[[ Page extract open ]]

We will pursue cases of reverse redlining - where predatory lenders have targeted toxic products to minority communities, resulting in unprecedented numbers of foreclosures and the resulting disinvestment and blight. Such practices proliferated during the housing boom. In Maryland, for example we found that while only 18 percent of white homeowners had subprime loans, 54 percent of African- Americans and 47 percent of Hispanics had subprime loans.
We will target abuses by unscrupulous brokers, who all too frequently went unregulated during the heady days of the housing boom, and were allowed to offer unaffordable or unsustainable loans to unsuspecting homebuyers.
Already we have 38 fair lending investigations pending. But as we move forward, we must fight this battle on two fronts. We must hold accountable those brokers and lenders who originated toxic, discriminatory loans that have placed so many people in harm's way. But we cannot limit ourselves to yesterday's battles; we must also look at what is happening today.
Many of those abusive brokers and loan originators who profited during the boom have turned their sights to the new frontier - loan modifications. As homeowners under water try to pursue solutions, we must be sure they are not again subject to discrimination in their attempts to secure meaningful modifications. All too many homeowners in distress are getting solicitations for help with offers that sound too good to be true, because they are.
We fought hard to ensure that those entities participating in the President's Home Affordable Modification Program are required to provide data on their modifications. We will be getting that data soon, disaggregated by race and ethnicity so that we can be sure that those minority homeowners who have already been hit hardest by this crisis are not again subject to discrimination as they try to climb out of the hole.

[[ Page extract closed ]]

> [Required action 1]: Write out the fair lending passage, starting at the words "We will pursue" and ending after "had subprime loans.".
> [Required action 2]:
Answer these questions from the fair lending passage:
(a) In Maryland, what percentage of white homeowners had subprime loans?
(b) How many fair lending investigations are pending?
(c) By what categories will the loan modification data be disaggregated?
The material that follows comes from a separate source.

[[ Exercise data open ]]

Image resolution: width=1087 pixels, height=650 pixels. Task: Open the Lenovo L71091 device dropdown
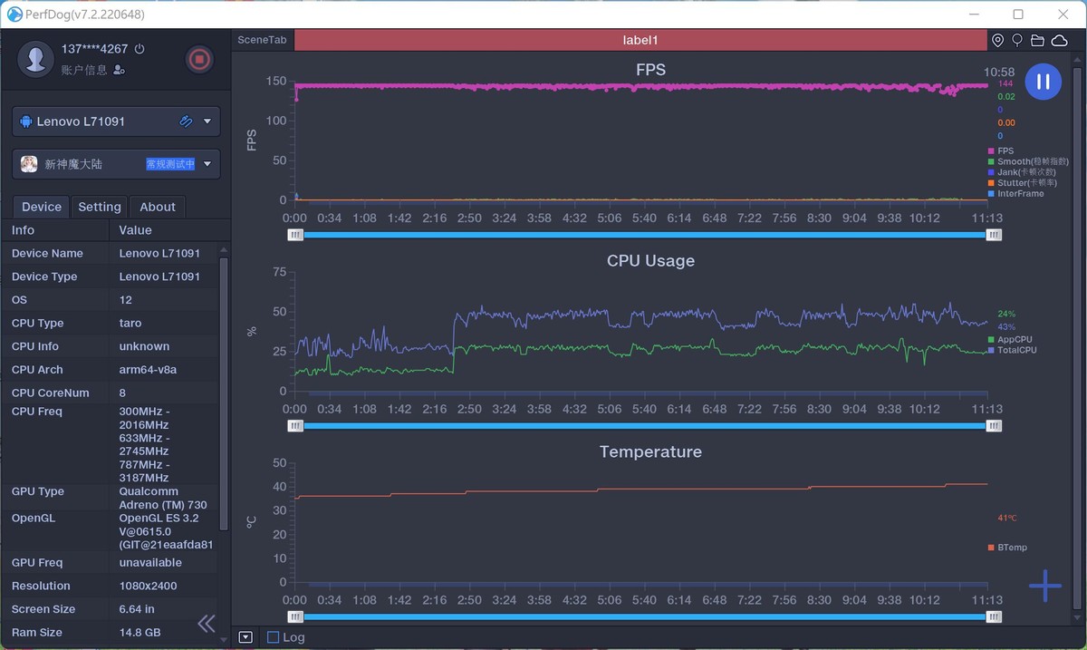pos(207,121)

[[ Exercise data closed ]]

> [Response box 1]:
We will pursue cases of reverse redlining - where predatory lenders have targeted toxic products to minority communities, resulting in unprecedented numbers of foreclosures and the resulting disinvestment and blight. Such practices proliferated during the housing boom. In Maryland, for example we found that while only 18 percent of white homeowners had subprime loans, 54 percent of African- Americans and 47 percent of Hispanics had subprime loans.

> [Response box 2]:
(a) 18 percent
(b) 38
(c) Race and ethnicity